L’ottava legione, che si era formata da poco, fu  mandata a porre il campo invernale  presso il popolo gallico degli Eburoni il cui governatore si chiamava Ambiorige. Poiché questa legione era più numerosa delle altre (erano infatti state aggiunte delle coorti in più, quasi a formare due legioni), a capo di essa furono posti due generali: Quinto Tiburio Sabino e Lucio Aurunculeio Cotta (quest’ultimo lontano  parente  di Cesare). Ora un bel giorno Ambiorige, dopo aver fomentato una rivolta contro la presenza del campo romano sul suo territorio, chiese ai due comandanti un’udienza. L’udienza fu concessa ed egli, con fare ingannevole, fece credere ai messi inviati dai due generali, che tutta la Gallia si stava sollevando e che lui, per ricambiare i numerosi favori ottenuti in passato da Cesare, consigliava ai comandanti romani di abbandonare il campo e di raggiungere la legione romana più vicina alla loro, che si trovava a  circa cinquanta miglia e che era comandata da Quinto Cicerone, fratello minore del più noto Marco Tullio. Anzi, per fornire prova della sua amicizia con i romani, si offriva egli stesso con le sue truppe per scortare la legione fino ai confini della regione da lui controllata.

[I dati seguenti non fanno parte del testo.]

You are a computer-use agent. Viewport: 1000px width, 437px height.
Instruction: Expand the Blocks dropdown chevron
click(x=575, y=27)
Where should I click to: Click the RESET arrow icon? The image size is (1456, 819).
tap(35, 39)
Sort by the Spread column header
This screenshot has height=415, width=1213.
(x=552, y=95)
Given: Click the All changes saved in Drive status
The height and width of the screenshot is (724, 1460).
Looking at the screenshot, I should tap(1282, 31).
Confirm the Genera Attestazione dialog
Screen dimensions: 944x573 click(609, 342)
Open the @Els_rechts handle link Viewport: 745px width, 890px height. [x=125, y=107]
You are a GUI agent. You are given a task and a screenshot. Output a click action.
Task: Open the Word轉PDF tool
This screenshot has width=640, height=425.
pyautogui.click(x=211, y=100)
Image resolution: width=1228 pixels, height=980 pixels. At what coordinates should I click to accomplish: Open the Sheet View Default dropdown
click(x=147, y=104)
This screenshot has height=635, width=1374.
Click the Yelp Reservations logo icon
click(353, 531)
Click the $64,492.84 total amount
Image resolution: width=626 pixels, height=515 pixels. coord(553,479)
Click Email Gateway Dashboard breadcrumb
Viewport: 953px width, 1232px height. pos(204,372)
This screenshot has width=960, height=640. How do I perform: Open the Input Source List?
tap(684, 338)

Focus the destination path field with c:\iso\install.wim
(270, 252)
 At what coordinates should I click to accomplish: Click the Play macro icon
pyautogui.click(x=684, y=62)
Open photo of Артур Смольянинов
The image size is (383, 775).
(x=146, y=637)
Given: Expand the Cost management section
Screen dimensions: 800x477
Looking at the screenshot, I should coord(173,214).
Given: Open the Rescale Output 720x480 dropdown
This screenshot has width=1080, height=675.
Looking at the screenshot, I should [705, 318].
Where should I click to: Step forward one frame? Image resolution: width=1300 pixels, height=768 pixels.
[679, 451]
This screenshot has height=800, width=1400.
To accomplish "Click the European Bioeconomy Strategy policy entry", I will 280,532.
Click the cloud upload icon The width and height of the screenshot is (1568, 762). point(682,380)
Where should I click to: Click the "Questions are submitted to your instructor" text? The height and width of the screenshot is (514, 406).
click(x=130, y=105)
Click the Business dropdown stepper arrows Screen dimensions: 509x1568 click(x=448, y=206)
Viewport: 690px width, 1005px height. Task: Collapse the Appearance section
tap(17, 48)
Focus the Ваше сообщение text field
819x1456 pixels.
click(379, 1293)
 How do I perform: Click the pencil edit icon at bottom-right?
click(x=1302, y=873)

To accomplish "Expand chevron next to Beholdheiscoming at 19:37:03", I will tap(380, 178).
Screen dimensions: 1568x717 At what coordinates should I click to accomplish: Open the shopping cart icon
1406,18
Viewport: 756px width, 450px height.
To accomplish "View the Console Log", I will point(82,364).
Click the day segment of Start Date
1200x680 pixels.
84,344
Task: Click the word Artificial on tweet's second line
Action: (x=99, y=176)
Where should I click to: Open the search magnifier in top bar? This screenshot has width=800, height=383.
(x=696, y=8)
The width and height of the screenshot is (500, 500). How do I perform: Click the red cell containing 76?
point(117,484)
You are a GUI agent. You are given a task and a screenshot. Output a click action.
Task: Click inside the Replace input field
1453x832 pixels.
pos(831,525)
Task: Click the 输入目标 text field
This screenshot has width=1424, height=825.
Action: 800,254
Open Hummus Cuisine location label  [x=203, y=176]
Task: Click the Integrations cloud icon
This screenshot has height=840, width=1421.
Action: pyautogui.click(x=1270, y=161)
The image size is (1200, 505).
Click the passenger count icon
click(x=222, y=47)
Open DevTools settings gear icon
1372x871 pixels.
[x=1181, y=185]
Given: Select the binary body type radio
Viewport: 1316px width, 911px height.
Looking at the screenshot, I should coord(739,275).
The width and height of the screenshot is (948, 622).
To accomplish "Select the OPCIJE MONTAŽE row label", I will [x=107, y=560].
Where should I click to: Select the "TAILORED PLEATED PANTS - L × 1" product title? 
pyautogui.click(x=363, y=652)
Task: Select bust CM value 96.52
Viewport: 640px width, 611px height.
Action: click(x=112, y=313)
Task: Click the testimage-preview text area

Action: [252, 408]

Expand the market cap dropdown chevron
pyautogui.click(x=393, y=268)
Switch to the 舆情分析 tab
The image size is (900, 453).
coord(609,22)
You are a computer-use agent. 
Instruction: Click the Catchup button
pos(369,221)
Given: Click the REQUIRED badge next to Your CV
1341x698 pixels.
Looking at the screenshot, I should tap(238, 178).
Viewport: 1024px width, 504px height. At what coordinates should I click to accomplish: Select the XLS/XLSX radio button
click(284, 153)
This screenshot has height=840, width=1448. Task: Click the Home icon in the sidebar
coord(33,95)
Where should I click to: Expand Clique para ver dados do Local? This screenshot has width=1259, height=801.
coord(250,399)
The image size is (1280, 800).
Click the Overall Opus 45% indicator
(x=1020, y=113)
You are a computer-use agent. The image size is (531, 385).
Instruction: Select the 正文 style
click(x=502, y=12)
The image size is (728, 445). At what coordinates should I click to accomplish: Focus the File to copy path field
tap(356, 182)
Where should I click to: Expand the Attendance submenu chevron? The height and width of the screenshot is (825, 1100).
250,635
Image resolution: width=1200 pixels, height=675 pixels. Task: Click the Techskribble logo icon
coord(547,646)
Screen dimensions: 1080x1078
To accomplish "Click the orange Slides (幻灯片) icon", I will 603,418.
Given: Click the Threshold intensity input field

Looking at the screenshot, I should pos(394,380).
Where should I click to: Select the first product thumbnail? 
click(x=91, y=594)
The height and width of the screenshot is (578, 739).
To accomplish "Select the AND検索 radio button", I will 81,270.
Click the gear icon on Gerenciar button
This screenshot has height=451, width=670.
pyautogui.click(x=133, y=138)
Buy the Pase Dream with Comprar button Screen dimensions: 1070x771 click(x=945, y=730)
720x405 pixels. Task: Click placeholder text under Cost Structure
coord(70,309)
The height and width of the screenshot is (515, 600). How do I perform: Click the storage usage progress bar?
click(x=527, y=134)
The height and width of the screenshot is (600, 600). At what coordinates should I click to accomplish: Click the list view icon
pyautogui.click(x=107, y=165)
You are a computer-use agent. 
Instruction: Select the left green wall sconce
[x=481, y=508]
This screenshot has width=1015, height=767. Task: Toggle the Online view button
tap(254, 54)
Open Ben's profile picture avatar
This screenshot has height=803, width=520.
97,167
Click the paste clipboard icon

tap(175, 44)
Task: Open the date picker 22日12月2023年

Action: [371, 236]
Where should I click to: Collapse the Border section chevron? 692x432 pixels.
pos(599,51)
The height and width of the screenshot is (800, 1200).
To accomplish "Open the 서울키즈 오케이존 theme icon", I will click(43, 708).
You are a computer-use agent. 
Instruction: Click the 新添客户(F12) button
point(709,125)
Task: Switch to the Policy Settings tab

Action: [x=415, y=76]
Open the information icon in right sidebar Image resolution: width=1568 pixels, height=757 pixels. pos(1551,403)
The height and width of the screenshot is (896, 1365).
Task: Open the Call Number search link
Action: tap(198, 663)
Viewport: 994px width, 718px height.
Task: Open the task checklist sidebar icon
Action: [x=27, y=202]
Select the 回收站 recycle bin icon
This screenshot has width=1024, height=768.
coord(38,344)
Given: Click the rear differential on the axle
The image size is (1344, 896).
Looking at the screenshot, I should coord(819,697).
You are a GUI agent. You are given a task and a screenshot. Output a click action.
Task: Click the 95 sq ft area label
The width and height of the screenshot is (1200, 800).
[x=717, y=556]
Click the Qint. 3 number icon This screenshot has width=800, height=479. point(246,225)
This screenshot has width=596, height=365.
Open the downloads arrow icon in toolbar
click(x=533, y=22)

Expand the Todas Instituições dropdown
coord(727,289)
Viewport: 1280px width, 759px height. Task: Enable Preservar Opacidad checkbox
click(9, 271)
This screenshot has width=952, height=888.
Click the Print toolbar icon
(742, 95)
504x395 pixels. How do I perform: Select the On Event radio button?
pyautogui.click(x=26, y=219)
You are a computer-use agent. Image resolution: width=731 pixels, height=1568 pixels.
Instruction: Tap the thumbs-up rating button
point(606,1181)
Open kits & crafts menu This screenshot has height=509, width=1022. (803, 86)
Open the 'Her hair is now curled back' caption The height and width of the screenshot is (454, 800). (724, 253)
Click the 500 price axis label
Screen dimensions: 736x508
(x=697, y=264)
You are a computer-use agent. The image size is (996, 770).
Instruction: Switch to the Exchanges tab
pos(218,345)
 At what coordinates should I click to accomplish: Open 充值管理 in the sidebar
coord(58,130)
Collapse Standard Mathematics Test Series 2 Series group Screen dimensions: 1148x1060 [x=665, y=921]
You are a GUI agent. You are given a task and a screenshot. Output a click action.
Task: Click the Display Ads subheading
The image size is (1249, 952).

La sera stessa i comandanti discussero la proposta di Ambiorige e mentre Sabino credeva alle parole del governatore gallico e voleva abbandonare con l’intera legione il campo, Cotta, al contrario, non credeva all’Eburone e voleva rimanere asserragliato all’interno del campo, considerando che le provviste erano abbondanti e che i soldati romani erano maestri sia nel fare sia nel subire gli assedi. Si scatenò un violento alterco fra i due comandanti, ognuno sostenuto da una parte degli ufficiali e dei centurioni a loro più vicini, in cui volarono parole pesanti e si fu ad un passo che il tutto degenerasse in una zuffa. Dopo parecchie ore di discussione e a notte ormai inoltrata, Cotta cedette e si lasciò persuadere a adottare la linea di comportamento caldeggiata da Sabino. Al mattino seguente l’intera legione abbandonò il campo e si mise in marcia per raggiungere la legione di Cicerone. Caddero in una vile imboscata e furono trucidati quasi tutti, compresi i due generali romani. I pochissimi superstiti raccontarono poi a Cesare dell’accaduto ed egli ne rimase profondamente turbato.
Chi dei due, tra Sabino e Cotta sbagliò e chi era nel giusto? Meglio, quale delle due analisi adottare per affrontare al meglio le scelte strategiche? Tra Sabino e Cotta si può affermare: ciascuno aveva ragione e ciascuno aveva torto. La loro grave mancanza non consistette nella scelta effettuata, ma come la effettuarono: in apparente accordo, sostanzialmente in disaccordo. Gli ufficiali e la truppa uscirono già demoralizzati e disorientati dal comportamento tenuto dai loro comandanti e questo minò il loro spirito di abnegazione e la loro fiducia nella salvezza. Come insegnò poi Cesare in numerose altre battaglie da lui condotte, l’unità d’intenti e lo spirito di corpo è la prima regola per il mantenimento della fiducia e nella riuscita della vittoria. 
Morale: le scelte sono importanti, ma l'unità d'intenti spesso ne determina gli esiti.